Interessanterweise schien keiner seiner Gegner ernsthaft an seiner Geste interessiert zu sein, denn sie drängten ihn stattdessen zu einer Antwort. Dieses Verhalten ist eigentlich erstaunlich,
wenn man bedenkt, wie groß das Interesse späterer Ausleger noch werden sollte. Vielleicht waren sie klug genug um zu ahnen, dass das Gespräch für sie in eine unerwünschte Richtung gegangen wäre.
Wenn man bedenkt, wie vertraut ihnen ein Finger war, der die Heilige Schrift abfährt, wussten sie vielleicht nur zu gut, wohin sich die Diskussion entwickelt hätte. Es hätte sich die Frage nach
dem Verhältnis von geschriebenem Wort und Bedeutung ergeben, die Möglichkeiten und Grenzen der Auslegung und Interpretation von Texten sowie die Frage, wie das Gebot unter römischer Besatzung
gelebt werden soll. Es wäre eben um ein geistliches Verständnis der Texte gegangen, das gegen die mechanische Auslegung natürlich obsiegt hätte.
Schließlich richtete sich Jesus wieder auf und gab die Antwort: „Wer von euch ohne Sünde ist, werfe als Erster einen Stein auf sie.“ (Joh 8,7)
Wie hatte Jesus die Ausgangsfrage damit eigentlich beantwortet? In mehrfacher Hinsicht:
Die Frau verdiente die Todesstrafe. Als Richter (der er ja eigentlich gar nicht war aber dessen Amt er hier irgendwie simulieren sollte) hatte er das Recht, zu bestimmen, wer den ersten Stein
werfen sollte. Das war in manchen Fällen in der Tora geregelt, z.B. sollte die Hand des nächsten Betroffenen gegen ihn sein und erst danach das ganze Volk an anderer Stelle kam den Zeugen diese
Pflicht und Verantwortung zu. In anderen Fällen war keine feste Reihenfolge geregelt, so dass möglicherweise der Richter das Recht des ersten Steines vergeben konnte. Und genau davon hätte Jesus
hier Gebrauch gemacht. Diese Regelung hatte wohl den Sinn, dass die Steinigung nicht aus einer Volkswut heraus entstehen durfte und u.U. an der Pflicht des ersten Steinwerfers scheitern konnte.

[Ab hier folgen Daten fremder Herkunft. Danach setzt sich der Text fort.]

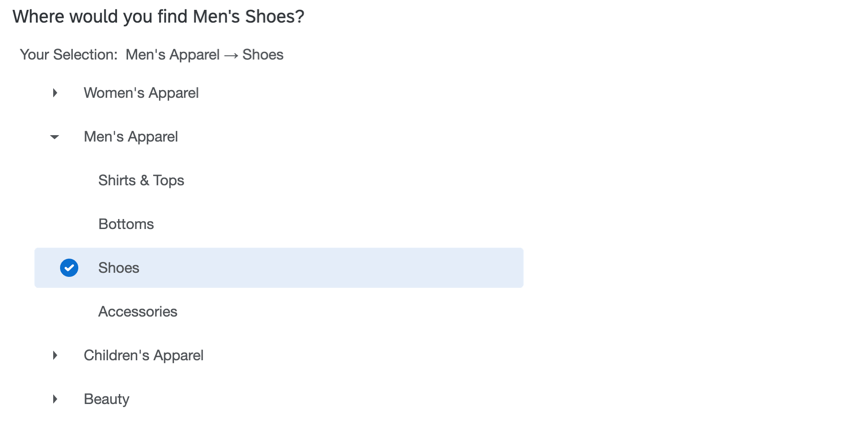Click the 'Your Selection:' label
Viewport: 850px width, 425px height.
tap(69, 55)
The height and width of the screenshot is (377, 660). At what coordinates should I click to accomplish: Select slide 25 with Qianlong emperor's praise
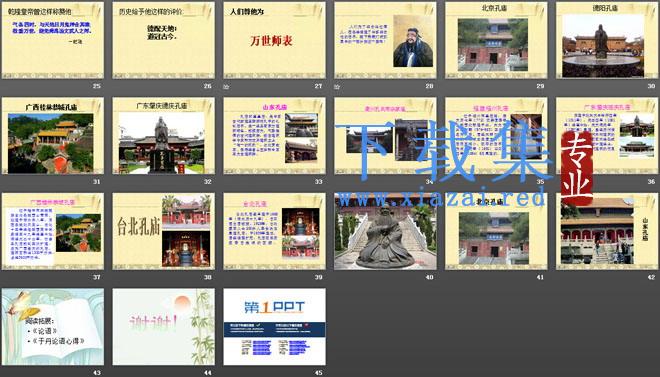pyautogui.click(x=53, y=40)
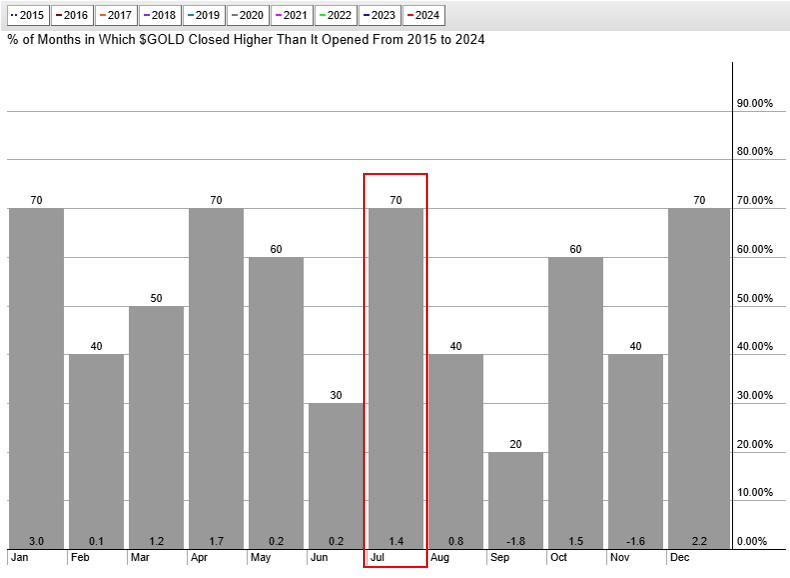Toggle the 2019 year series
Image resolution: width=790 pixels, height=578 pixels.
[x=203, y=16]
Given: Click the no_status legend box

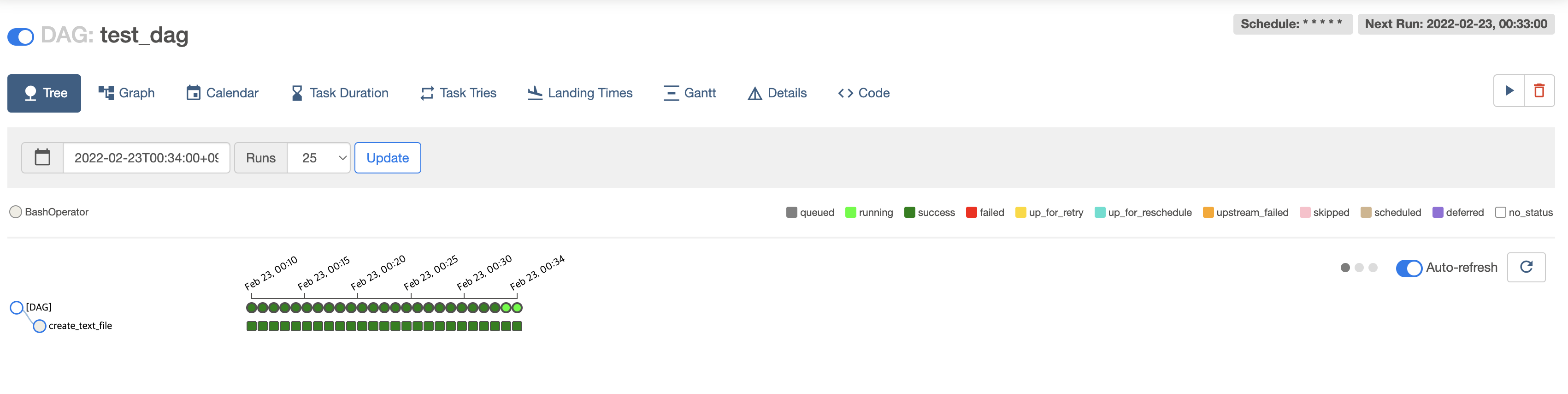Looking at the screenshot, I should point(1500,212).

Wenn ein Zeuge z.B. nicht bereit war, vor dem ganzen Volk den ersten Stein zu werfen, konnte man sein Zeugnis nicht ernst nehmen und die Steinigung durfte nicht durchgeführt werden. Das Scheitern
der Steinigung war also vom Gesetz in diesen Fällen gewollt.
Jesus hätte das Recht dem Ehemann der Frau zusprechen können oder dem Zeugen - falls es nicht der Ehemann war. Seine Wahl hat allerdings die Situation berücksichtigt, dass nämlich keiner der
Beteiligten in irgendeiner Form befugt war, ein Urteil zu fällen. Es war ein Gespräch unter Privatpersonen, und hier galt das Verbot zu richten, das Jesus ja mehrfach wiederholt (Mt 7,3).
Mit seiner Auslegung hat Jesus also das Gesetz so angewendet, wie man es anwenden muss, wenn man es als Ausdruck von Gottes Willen versteht. Auf diese Weise ließ er das Gesetz gerade in Kraft und
lenkte den Blick darauf, dass Auslegung ein Beziehungsakt ist und eine mechanische Umsetzung von Textbausteinen der Absicht des Autors zuwider laufen kann. Aus der Schrift als Beziehungsgeschehen
wird dann nur noch ein blindes Abtasten von Schreibbewegungen, ohne erkennbaren Text. Es ist dann, als würde man mit dem Finger auf den Steinboden schreiben wollen.